What is praxis?

Praxis is comprised of three components:

1) ideation-the ability to conceptualize a new or different activity

2) motor planning-the ability of the brain to organize and sequence novel motor actions

3) execution-the ability to perform motor actions

When children have dyspraxia, or difficulties with praxis, there is often a deficit in the motor planning component. Underlying that deficit is frequently poor processing of tactile, proprioceptive and/or vestibular sensory input. These three sensory systems are foundational for the development of a body percept. A. Jean Ayres discusses how forming neural memories to create a body percept is essential for motor planning in her book Sensory Integration and the Child, 25th Anniversary Edition. As children move and interact with their environment, their bodies store sensory information about their body parts—size, weight, boundaries, movements, and positions in relation to the rest of the body. The brain also stores information about the environment, such as gravity, texture, density, temperature, tensility, etc. Using the sensory information gleaned about his/her own body and incorporating the sensory information about his/her environment, the child is then able to know how fast and hard each muscle in his/her body needs to work in order to perform various tasks, how to properly use a tool, and if he/she will fall when performing a specific movement. Children with dyspraxia are often considered clumsy or awkward, and frequently have physical accidents because they lack an adequate body percept.
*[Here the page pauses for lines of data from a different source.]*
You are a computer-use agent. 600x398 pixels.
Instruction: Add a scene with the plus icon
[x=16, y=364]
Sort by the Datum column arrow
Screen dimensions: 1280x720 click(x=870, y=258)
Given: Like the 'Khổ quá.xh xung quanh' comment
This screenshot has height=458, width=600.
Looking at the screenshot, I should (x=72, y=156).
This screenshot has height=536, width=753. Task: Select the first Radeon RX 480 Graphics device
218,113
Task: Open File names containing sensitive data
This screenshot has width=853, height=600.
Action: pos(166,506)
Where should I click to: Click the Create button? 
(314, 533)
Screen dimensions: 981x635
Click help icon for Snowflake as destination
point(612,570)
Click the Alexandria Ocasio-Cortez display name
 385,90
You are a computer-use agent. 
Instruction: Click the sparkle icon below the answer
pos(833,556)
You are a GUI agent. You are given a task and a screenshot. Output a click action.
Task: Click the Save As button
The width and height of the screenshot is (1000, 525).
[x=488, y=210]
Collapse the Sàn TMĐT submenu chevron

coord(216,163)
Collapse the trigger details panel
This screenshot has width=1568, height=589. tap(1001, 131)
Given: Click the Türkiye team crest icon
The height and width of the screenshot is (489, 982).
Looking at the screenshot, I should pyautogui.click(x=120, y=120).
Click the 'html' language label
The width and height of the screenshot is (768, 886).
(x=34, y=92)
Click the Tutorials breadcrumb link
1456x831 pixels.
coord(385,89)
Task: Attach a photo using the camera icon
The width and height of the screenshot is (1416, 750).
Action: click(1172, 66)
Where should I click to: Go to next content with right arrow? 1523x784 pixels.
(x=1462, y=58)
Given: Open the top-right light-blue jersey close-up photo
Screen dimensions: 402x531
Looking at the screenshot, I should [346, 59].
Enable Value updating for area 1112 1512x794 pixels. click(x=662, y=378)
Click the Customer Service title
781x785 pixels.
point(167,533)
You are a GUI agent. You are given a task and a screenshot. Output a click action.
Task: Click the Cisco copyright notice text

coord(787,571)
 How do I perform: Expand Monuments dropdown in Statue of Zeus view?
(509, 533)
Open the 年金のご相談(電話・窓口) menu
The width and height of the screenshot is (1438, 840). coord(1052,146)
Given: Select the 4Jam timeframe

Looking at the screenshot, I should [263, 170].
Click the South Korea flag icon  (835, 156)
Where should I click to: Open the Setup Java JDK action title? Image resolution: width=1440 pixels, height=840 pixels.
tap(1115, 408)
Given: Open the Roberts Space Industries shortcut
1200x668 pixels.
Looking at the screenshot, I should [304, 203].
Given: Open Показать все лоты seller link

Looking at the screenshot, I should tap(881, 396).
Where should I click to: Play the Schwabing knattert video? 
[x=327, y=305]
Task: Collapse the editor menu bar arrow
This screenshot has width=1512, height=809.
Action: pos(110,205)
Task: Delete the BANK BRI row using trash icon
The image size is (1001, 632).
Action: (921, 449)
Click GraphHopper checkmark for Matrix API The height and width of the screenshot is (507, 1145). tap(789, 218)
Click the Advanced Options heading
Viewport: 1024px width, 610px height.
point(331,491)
For most people, motor planning requires no conscious effort, they just do it. Their brains are able to do the work (motor plan) spontaneously. They might need to practice initially when learning something new, but the brain adapts; motor planning is no longer needed (remember, motor planning involves novel actions), and the action becomes automatic. For children with dyspraxia, the action does not become automatic, and they have to motor plan it over and over again. Dyspraxic children work very hard, more than other children, just trying to keep up. Subsequently, children with dyspraxia are frequently frustrated and anxious.